Load data using Kafka connector
Load data using Kafka connector
StarRocks provides a self-developed connector named Apache Kafka® connector (StarRocks Connector for Apache Kafka®) that continuously consumes messages from Kafka and loads them into StarRocks. The Kafka connector guarantees at-least-once semantics.
The Kafka connector can seamlessly integrate with Kafka Connect, which allows StarRocks better integrated with the Kafka ecosystem. It is a wise choice if you want to load real-time data into StarRocks.
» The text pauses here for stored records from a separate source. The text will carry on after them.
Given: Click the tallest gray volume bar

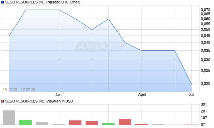Looking at the screenshot, I should click(9, 118).
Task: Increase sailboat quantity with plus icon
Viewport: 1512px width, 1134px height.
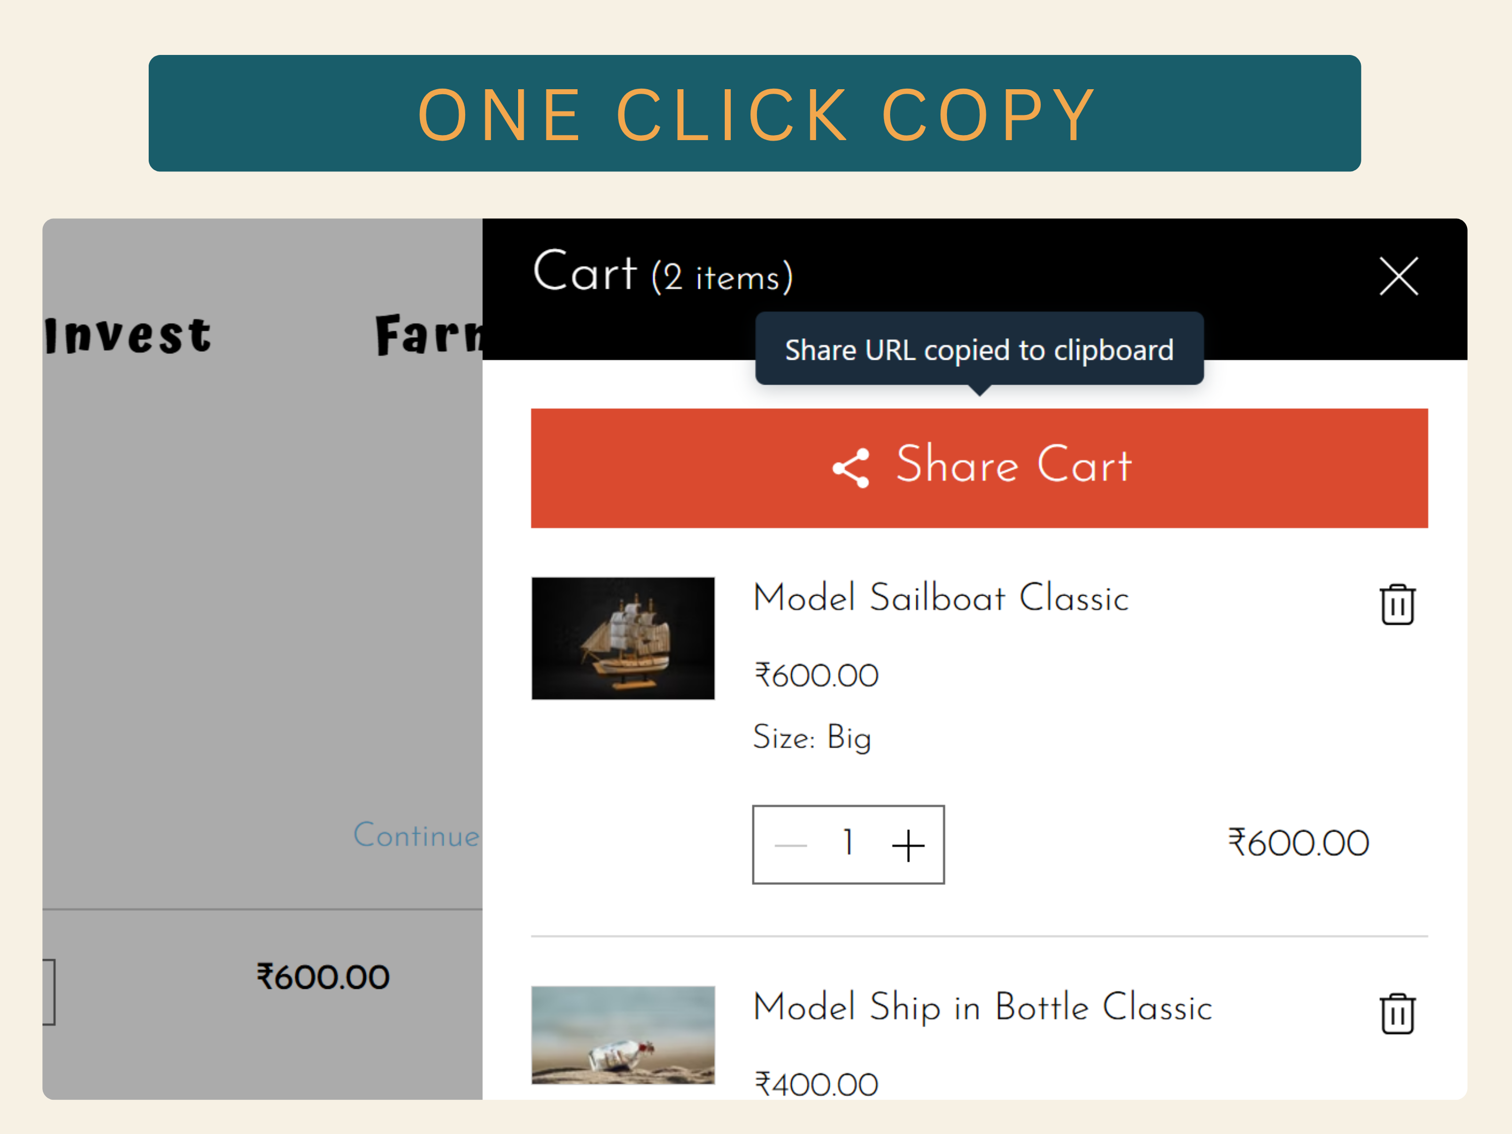Action: [908, 846]
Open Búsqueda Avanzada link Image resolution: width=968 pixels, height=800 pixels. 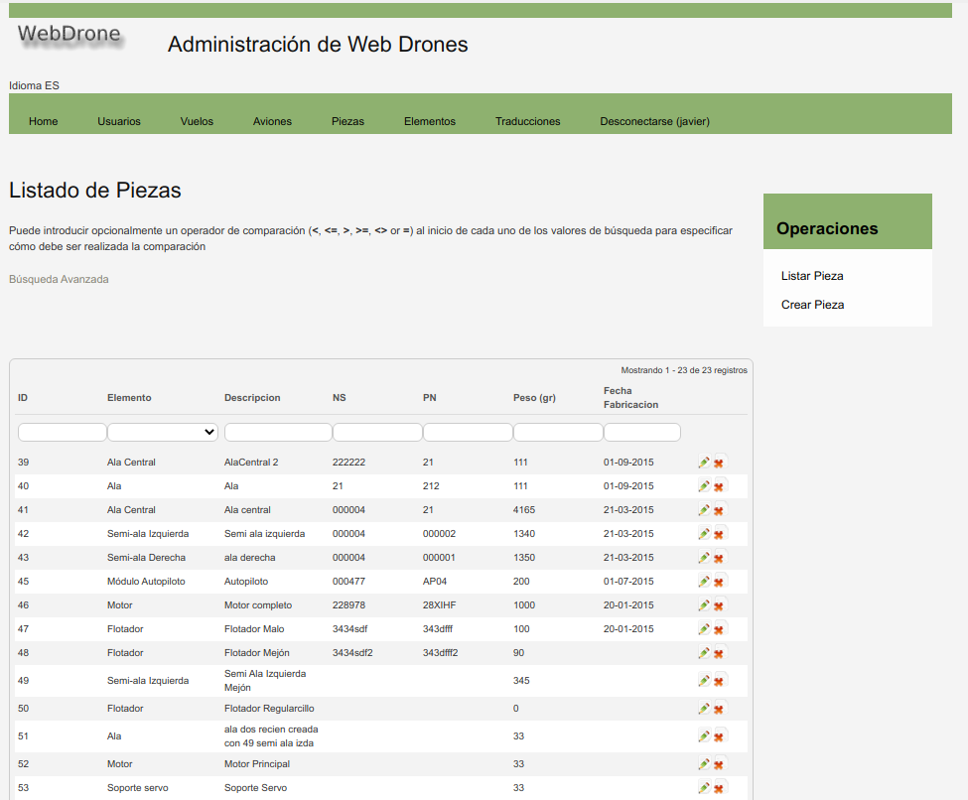59,279
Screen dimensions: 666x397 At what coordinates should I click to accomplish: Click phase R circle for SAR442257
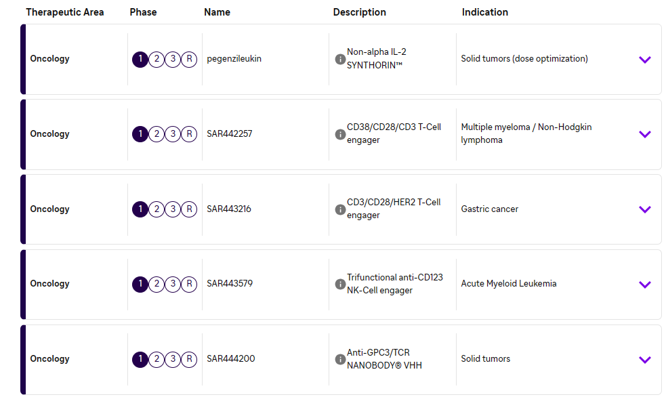point(189,134)
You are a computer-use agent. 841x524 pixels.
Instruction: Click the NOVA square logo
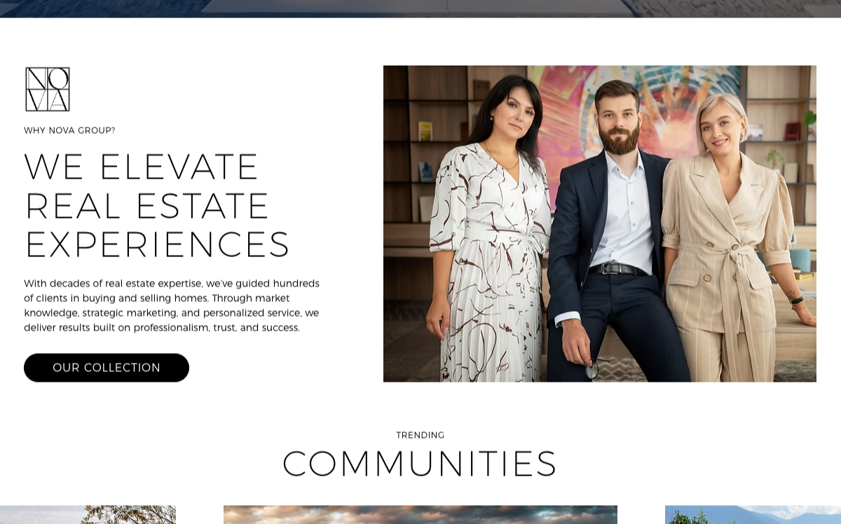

Compared with Routine Load, it is recommended to use the Kafka connector in the following scenarios:
- The format of source data is, for example, Protobuf, not JSON, CSV, or Avro.
- Customize data transformation, such as Debezium-formatted CDC data.
- Load data from multiple Kafka topics.
- Load data from Confluent cloud.
- Need finer control over load batch sizes, parallelism, and other parameters to achieve a balance between load speed and resource utilization.
Preparations
Set up Kafka environment
Both self-managed Apache Kafka clusters and Confluent cloud are supported.
- For a self-managed Apache Kafka cluster, make sure that you deploy the Apache Kafka cluster and Kafka Connect cluster and create topics.
- For Confluent cloud, make sure that you have a Confluent account and create clusters and topics.
Install Kafka connector
Submit the Kafka connector into Kafka Connect:
- Self-managed Kafka cluster:
- Download and unzip starrocks-kafka-connector-1.0.0.tar.gz.
- Copy the extracted directory to the libs directory of Kafka. Restart Kafka Connect to read the latest JAR files.
- Confluent cloud:
NOTE
The Kafka connector is not currently uploaded to Confluent Hub. You need to upload the compressed file to Confluent cloud.